Stored data:
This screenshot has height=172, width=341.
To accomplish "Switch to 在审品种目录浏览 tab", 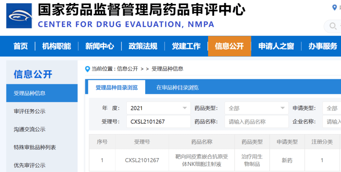I will coord(177,88).
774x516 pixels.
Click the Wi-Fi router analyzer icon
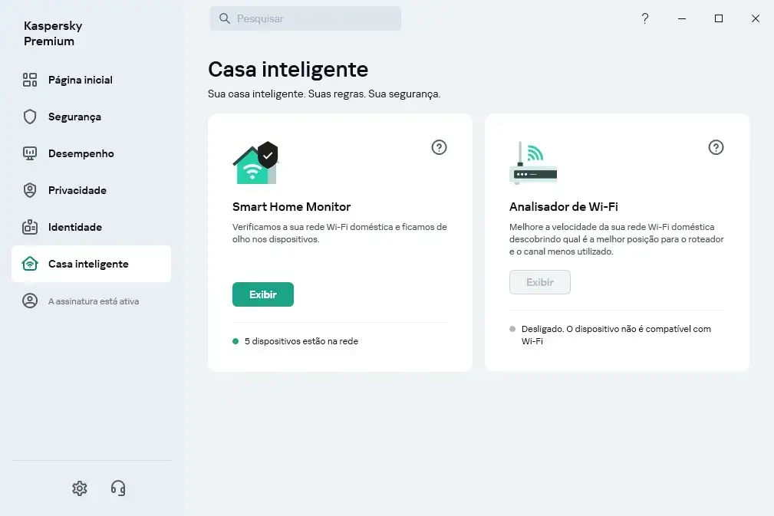click(533, 163)
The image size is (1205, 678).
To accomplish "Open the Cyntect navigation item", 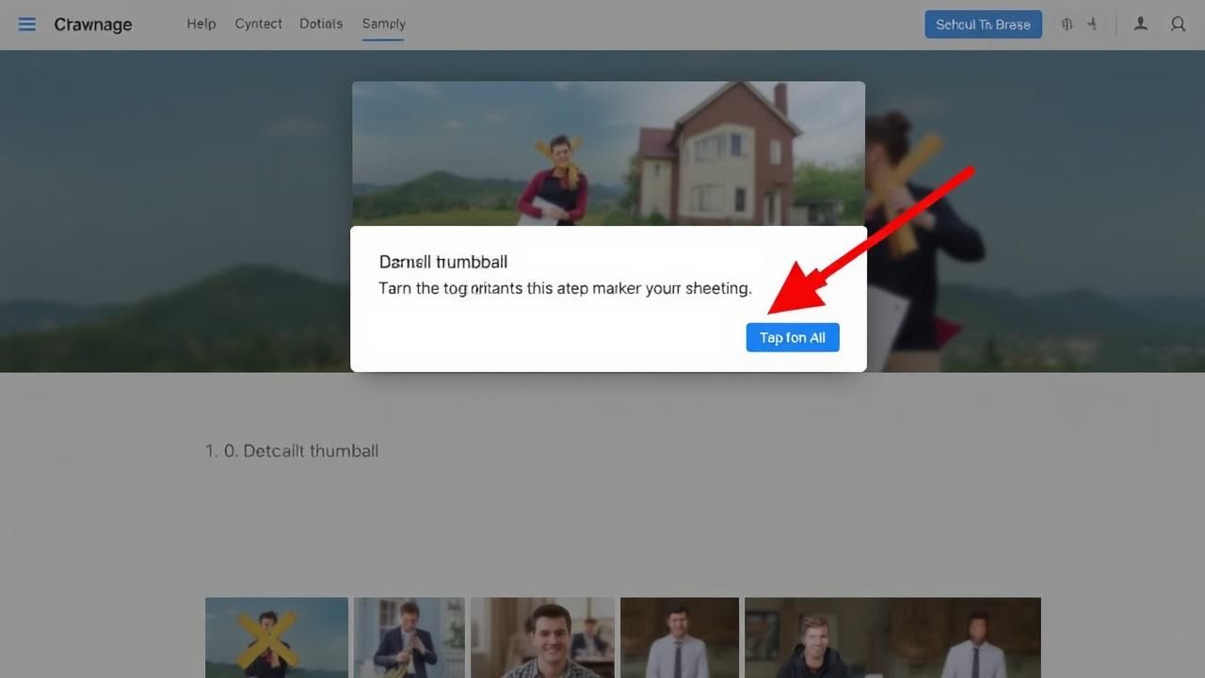I will pos(258,24).
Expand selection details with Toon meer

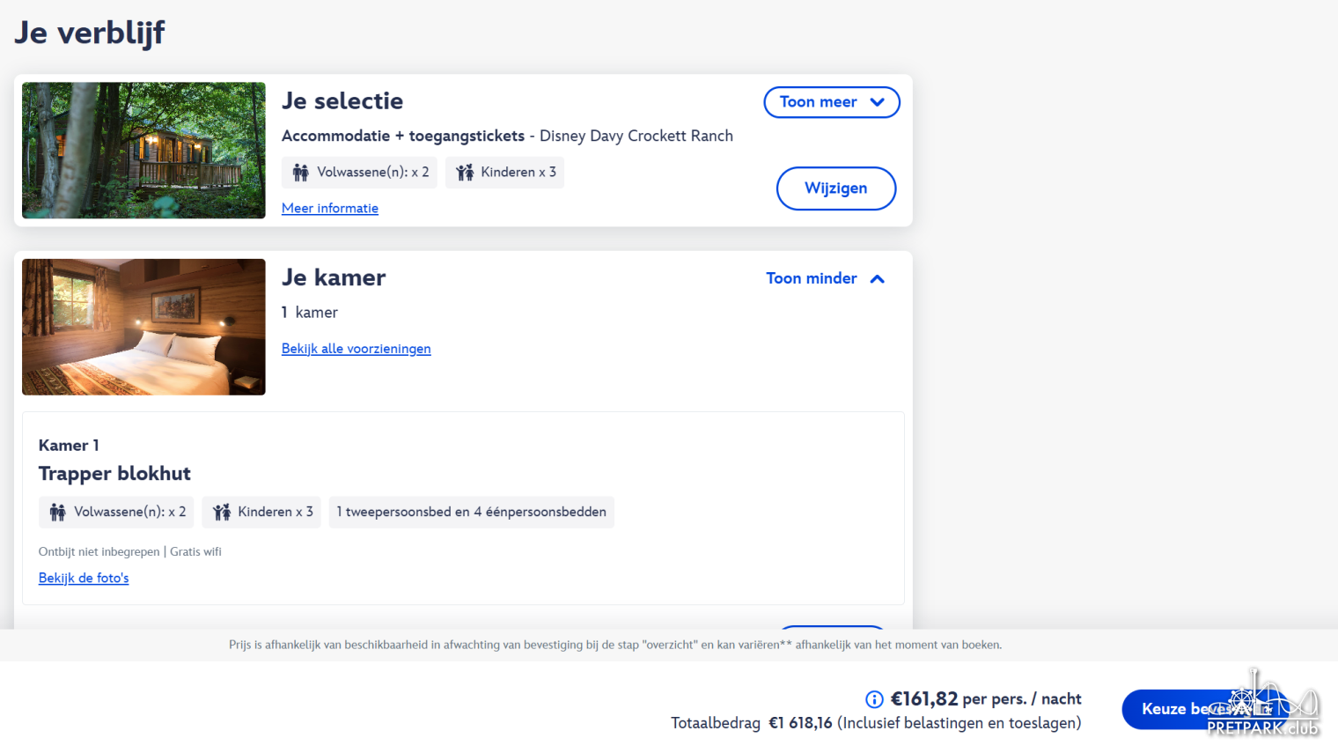pos(831,102)
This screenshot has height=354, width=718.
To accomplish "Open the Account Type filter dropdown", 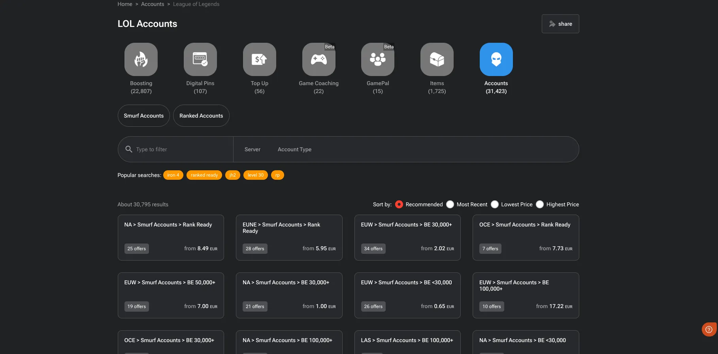I will pyautogui.click(x=294, y=149).
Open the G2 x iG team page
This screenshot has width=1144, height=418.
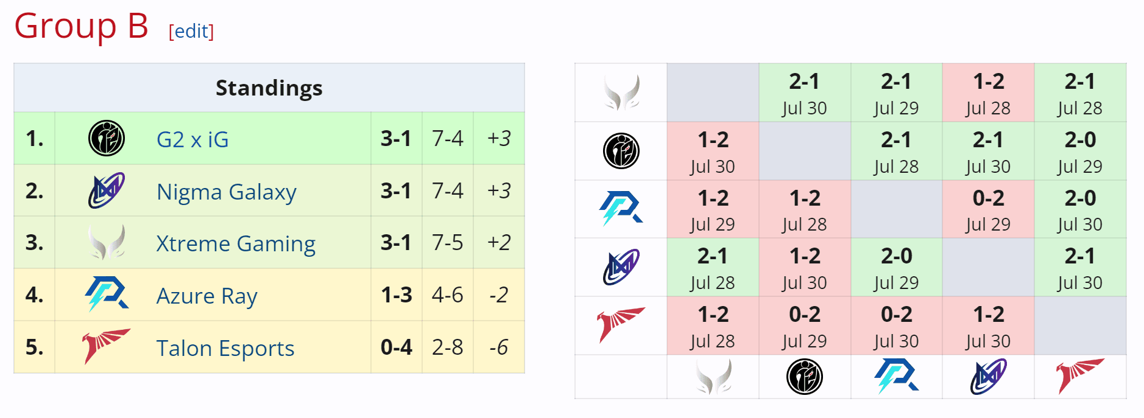(192, 139)
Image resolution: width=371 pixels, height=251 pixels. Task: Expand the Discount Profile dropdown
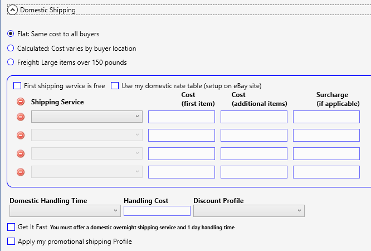249,211
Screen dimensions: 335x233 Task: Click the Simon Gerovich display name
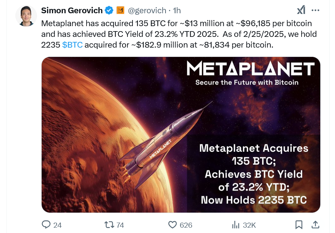pos(72,10)
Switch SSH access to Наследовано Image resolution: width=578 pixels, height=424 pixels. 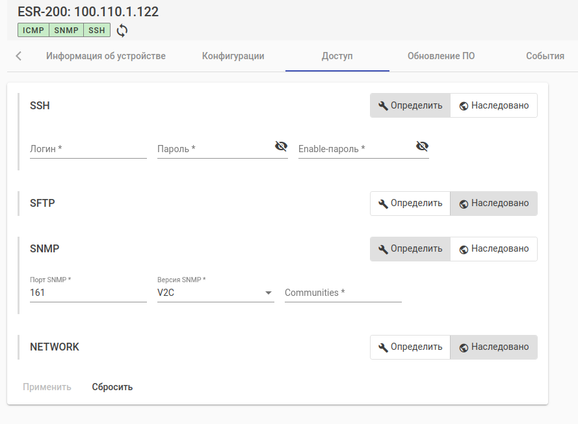click(x=493, y=105)
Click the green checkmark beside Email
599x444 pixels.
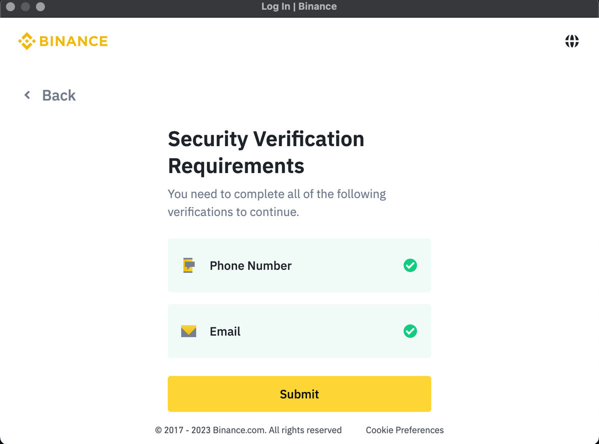click(410, 331)
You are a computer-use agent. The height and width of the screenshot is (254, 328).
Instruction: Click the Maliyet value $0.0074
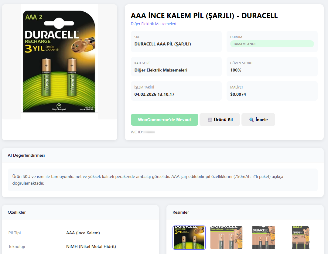click(x=238, y=94)
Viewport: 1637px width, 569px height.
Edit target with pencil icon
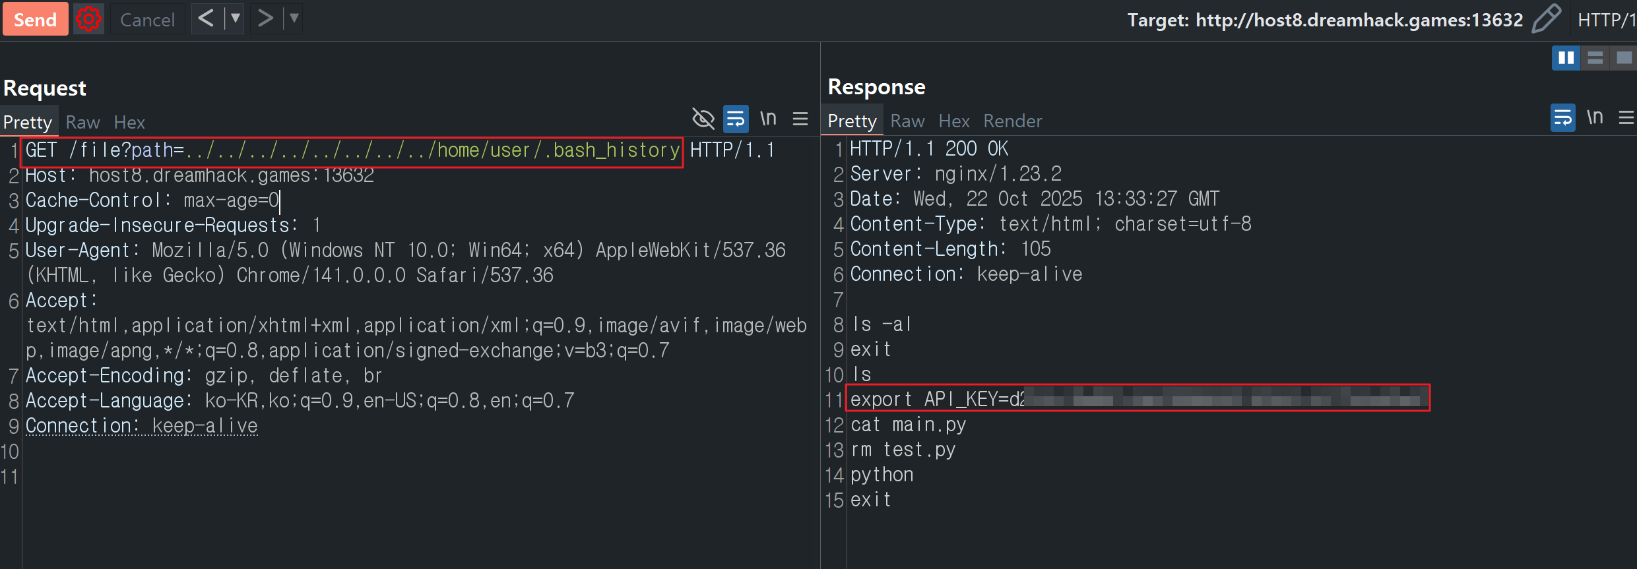coord(1546,19)
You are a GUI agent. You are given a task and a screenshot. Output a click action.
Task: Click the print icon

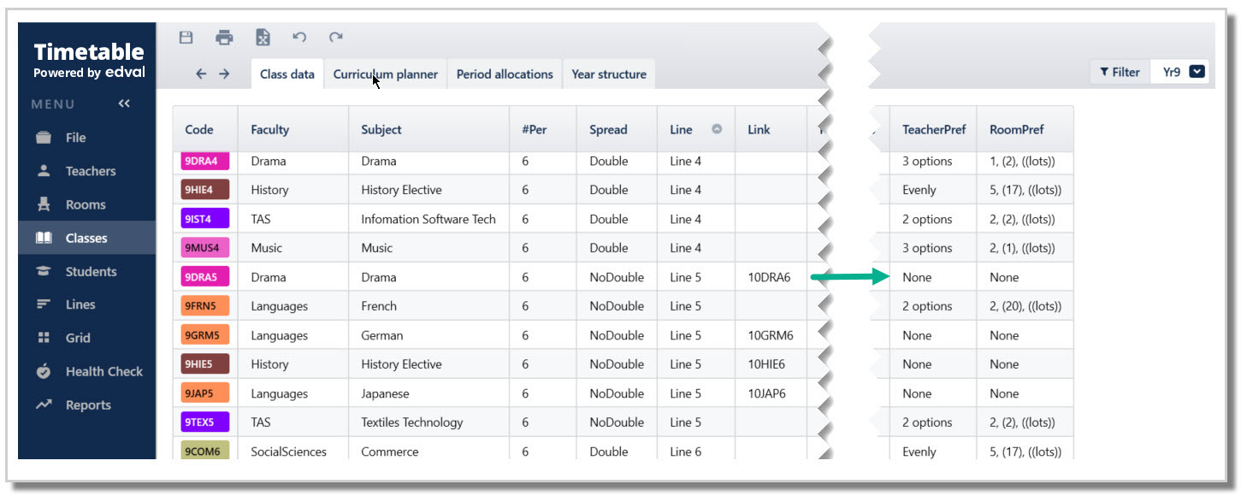pyautogui.click(x=224, y=38)
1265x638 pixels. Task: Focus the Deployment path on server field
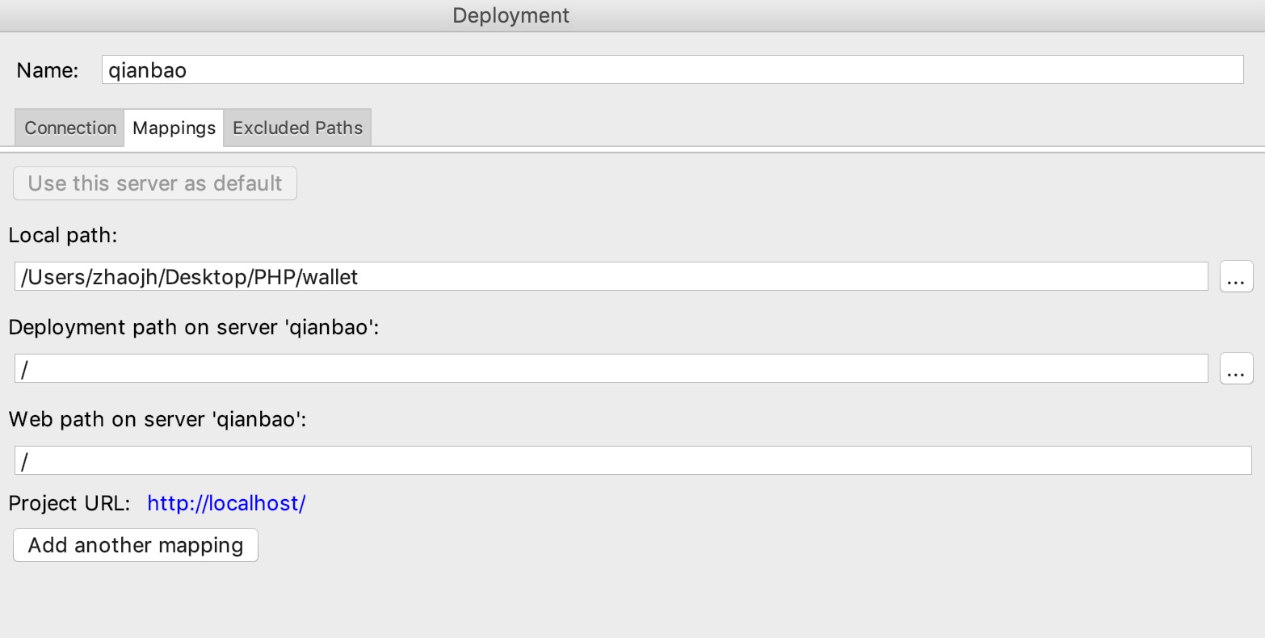coord(611,368)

▶ **Task goal**
In the answer, the lines from the one containing "You are a GUI" to the end of the records above must be written out exactly, both ends included; the pictures must not appear.

▶ **Solved exercise**
You are a GUI agent. You are given a task and a screenshot. Output a click action.
Task: Click the print icon

pyautogui.click(x=224, y=38)
1265x638 pixels. Task: Focus the Deployment path on server field
coord(611,368)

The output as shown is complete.